Finding Common Ground With Another Pain Sufferer

By Peter Warren, Guest Columnist

I felt like a brother to a lady in Arkansas, after reading how Teresa Brewer has fought the battle against chronic pain caused by the extremely-rare retroperitoneal fibrosis (RPF), also known as Ormond's Disease.

After being weaned off opioids in March, Teresa is housebound and in unrelenting pain. She missed her daughter's wedding and misses seeing her two grandchildren. "I have no life," she wrote in her PNN column.



Teresa’s column jolted me. First, because I have also suffered from RPF for more than 10 years and had beaten the pain only by taking heavy doses of methadone. Secondly, because she underlined a major medical problem facing pain patients in the U.S. and here in Canada.

Teresa wrote that her primary care doctor had sent her medical records to 17 pain doctors, hoping they’d begin treating her. Not one has accepted her.

God, I thought as I read her sad story, I was lucky that my own doctor prescribed methadone for me so many years ago.

Like Teresa, I was also recently weaned off methadone and soon began having severe pains in my right leg and around my heart.

My doctor took tests, had me back into her office, and told me I now had Long QT Syndrome and would be prescribed twice daily doses of another opioid.

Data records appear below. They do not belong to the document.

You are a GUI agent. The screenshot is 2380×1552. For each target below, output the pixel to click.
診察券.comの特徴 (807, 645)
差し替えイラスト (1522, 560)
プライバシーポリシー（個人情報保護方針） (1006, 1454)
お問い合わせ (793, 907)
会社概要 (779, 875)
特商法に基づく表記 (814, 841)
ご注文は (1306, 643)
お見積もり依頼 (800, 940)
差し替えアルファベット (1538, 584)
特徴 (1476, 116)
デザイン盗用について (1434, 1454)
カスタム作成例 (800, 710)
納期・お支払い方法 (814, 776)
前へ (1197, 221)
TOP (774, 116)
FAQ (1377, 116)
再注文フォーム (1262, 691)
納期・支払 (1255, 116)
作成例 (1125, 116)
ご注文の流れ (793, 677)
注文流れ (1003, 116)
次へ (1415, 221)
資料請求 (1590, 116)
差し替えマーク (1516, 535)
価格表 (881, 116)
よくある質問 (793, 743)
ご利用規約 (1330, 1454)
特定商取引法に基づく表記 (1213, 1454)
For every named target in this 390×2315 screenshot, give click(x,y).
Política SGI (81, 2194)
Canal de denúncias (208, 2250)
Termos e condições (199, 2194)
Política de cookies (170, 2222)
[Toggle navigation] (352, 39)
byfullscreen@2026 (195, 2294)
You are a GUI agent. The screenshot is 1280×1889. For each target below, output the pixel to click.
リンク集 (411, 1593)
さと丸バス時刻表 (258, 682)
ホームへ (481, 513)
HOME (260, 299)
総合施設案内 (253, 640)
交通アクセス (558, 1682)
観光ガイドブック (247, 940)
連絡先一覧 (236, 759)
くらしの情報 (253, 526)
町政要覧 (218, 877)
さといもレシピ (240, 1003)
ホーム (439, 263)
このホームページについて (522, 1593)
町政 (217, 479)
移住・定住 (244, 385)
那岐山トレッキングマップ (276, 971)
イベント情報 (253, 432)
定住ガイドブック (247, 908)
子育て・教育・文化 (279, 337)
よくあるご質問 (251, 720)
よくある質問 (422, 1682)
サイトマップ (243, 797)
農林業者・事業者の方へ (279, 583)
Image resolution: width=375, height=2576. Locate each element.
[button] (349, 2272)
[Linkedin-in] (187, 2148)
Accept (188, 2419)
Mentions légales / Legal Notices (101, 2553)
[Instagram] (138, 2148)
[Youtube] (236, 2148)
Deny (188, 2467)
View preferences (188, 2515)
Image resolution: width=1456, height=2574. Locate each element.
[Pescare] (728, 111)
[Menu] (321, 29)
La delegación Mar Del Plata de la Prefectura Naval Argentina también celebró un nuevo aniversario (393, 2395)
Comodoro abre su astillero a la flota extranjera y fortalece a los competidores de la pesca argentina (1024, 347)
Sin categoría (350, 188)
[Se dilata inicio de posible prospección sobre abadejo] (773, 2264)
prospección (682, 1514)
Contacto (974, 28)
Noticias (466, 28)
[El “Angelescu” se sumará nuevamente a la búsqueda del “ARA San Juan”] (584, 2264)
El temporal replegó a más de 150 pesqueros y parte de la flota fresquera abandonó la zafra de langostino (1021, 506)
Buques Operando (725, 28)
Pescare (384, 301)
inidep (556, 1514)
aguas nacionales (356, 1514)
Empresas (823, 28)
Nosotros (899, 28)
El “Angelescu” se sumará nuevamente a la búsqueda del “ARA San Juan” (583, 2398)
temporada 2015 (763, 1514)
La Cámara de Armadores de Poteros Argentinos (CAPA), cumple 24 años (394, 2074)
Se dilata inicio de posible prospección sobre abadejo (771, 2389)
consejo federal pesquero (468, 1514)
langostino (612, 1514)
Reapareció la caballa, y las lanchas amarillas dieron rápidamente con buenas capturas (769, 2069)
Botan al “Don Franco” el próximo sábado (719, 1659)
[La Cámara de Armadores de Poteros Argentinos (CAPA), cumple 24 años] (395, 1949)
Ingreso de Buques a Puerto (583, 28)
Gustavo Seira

For the past several weeks, I have been oh-so-fortunate to be switched from one long-acting painkiller, methadone, to another long-acting painkiller, Hydromorph Contin, the latter probably for the rest of my life.

In a day and an age when so many patients across the U.S. and Canada are complaining about pain care and opioids being unavailable to them, I read of Teresa’s sad and painful journey. And I quietly gave thanks that painkillers have allowed me to proceed through a high-paced career in print, radio and TV journalism, into the joy of a quiet retirement with the woman I love.


Peter Warren lives in Victoria, British Columbia. In addition to his work in journalism, Peter was a radio talk show host and private investigator. He is a member of the Canadian Association of Broadcasters’ Hall of Fame.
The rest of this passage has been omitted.